What I did was remove the spring on the governor and push the hooks inwards to I guess tighten up it's tension or strength, which holds the brakes back a bit more, thus increasing the speed at which the dial can turn. To time it I just watched the second hand on the clock on my computer, winding up the dial and then releasing as it ticked onto a new second, and once the dial stopped as the hand ticked over again, then I felt it was at the right rate... :)

It'd be nice having one of them pulse counters like what the GPO used to test & repair dials, but you can't have everything!!!  :D

Anyway, it did work and I'm now getting a proper 10pps rate for the finicky BT line (it worked fine on our old NTL/VirginMedia line which I guess was more forgiving!), it broke dial tone when I dialled 0 (doesn't call the Rotarepo, I mean Operator here), and I dialled my mobile number successfully, so, I'm happy as larry... ;D

It's different to adjusting GPO dials, on those you just gently squeeze the governor brakes together and that sets the spring tension, testing as you go of course... :)


Was just thinking it would be quite easy and cheap to hook up a sound source, such as a small piezo buzzer or other sound producing device, to a 9 volt battery with a couple of alligator clip wires using the dial pile to chirp the piezo when the dial was spun.
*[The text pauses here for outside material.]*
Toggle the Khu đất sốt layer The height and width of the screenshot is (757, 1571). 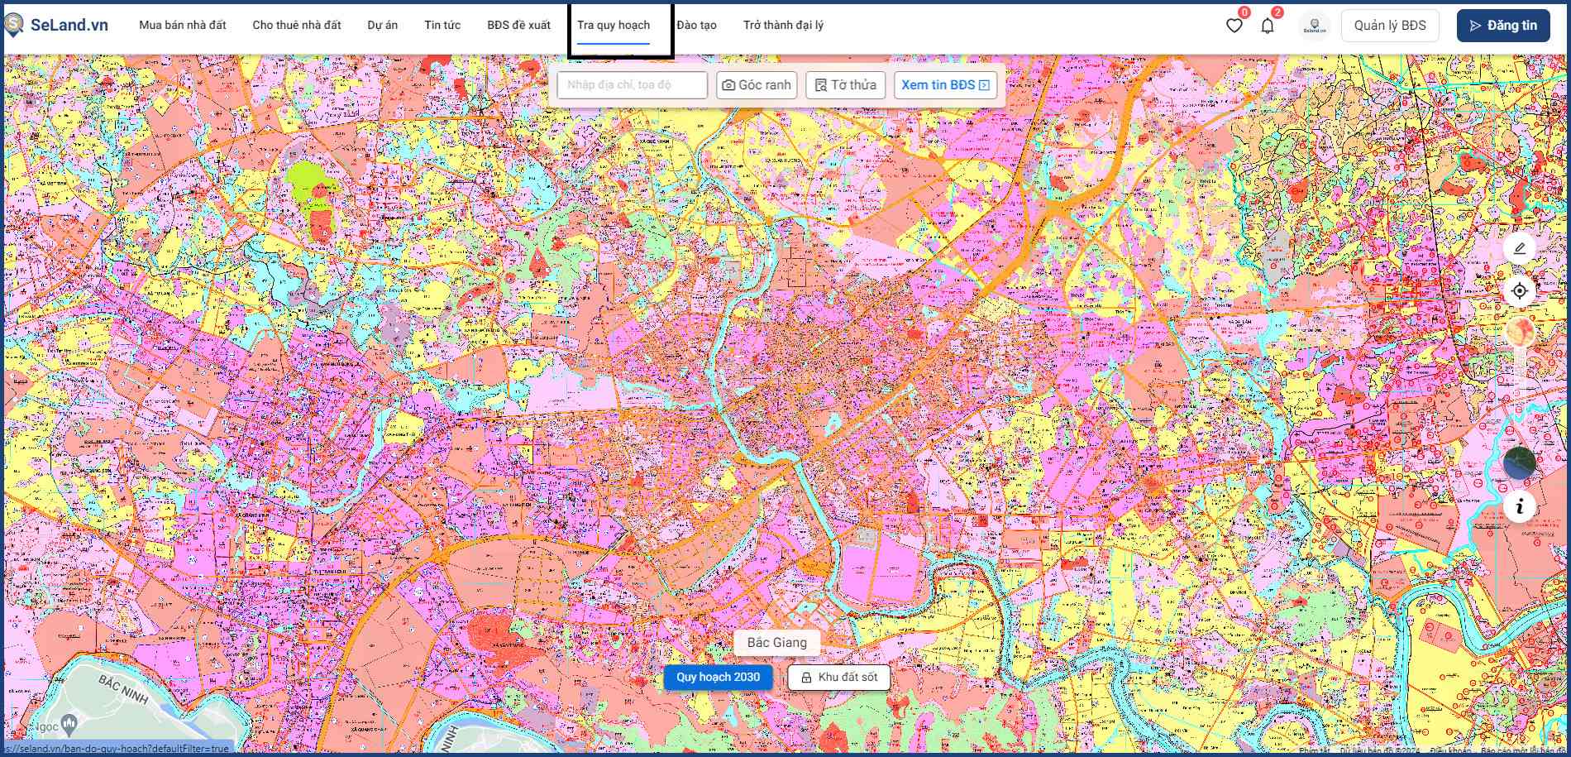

Placing the piezo next to a computer microphone recording the chirps would result in a fairly accurate poor man's visual pulse counter.

10 pps would sort of look like the following.

Anyone try this?


Now there's a thought, but rather than use buzzer, you could hook it up to the microphone port directly (Mic. sockets usually put out voltage, which should be enough to pick up pulsing, assuming it doesn't short out the mic. hardware causing it to burn out!!), and using something like Audacity to do the recording, then you can get a similar result to that above... ;D

I've got to try doing that now, just need to find an old sacrificial soundcard to try it on...  :D


Ha! I used Audacity to generate that 10 Hz sine wave and used Photoshop to crop out only the wave. I was working on some sound files in Audacity when I read your post late last night here (2 am).

Yeah, I thought about hooking it directly into the mic 1/8 port but with not knowing impedance and power, I didn't think that was a good idea if one wasn't electronically knowledgeable about those things. But just shorting out the mic (open and close) should/may produce a "safe" pulse/click in the recording software. That may work and be cheaper and simpler.

Let us know what you did and how it works.


I like using Audacity for some audio editing and whatnot, I've even created telephone tones (Dial, Ring, Busy, three-tone error, etc.) using the frequency generator built into it for fun, but usually I just use it to try to restore and improve pieces of music I find on youtube that have been badly uploaded or encoded, cos I'm like that...  ;D

But like I say, I need a sacrificial sound card, the ones I have I'm quite fond of, or are integrated and not replaceable, I'll probably just get some cheapo thing off ebay... :D

I'm just wondering if it's easier to plug a whole phone into the Mic port via a home made adaptor (3.5mm mono plug to an RJ11 or BT-slave socket), or to wire the dial directly, how phones work is still somewhat a mystery to me, especially the WE500s with the goo-filled Network blocks... :D


Right, I finally got round to doing this (a combination of listening to music through a GPO phone handset and Hobgoblin beer!!), and have come up with a simple way to test the dial speed, at least on the red WE500... :D

So, all I did was connect the phone's red & green wires to the Ground and Left/Right wires of an audio wire, using a GPO BT52A as a connection block (handy seeing as the WE500 still has it's hard-wired cable attached), and I plugged it into my laptop's microphone socket and using Audacity to record the Microphone source, I dialled away, dialling 0 0 0 0, seeing how 0 should be 10pps, and, er, the red WE500's dial is a tad fast, but seems to operate the BT hardware at the local exchange, so that's okay I guess...  ;D

It works surprisingly well, and as you can see from the pictures, you get a good and clear indication of how well it's pulsing, and with a careful trim of the audio waveform, you can count the pulsing and see what it's rate is... :)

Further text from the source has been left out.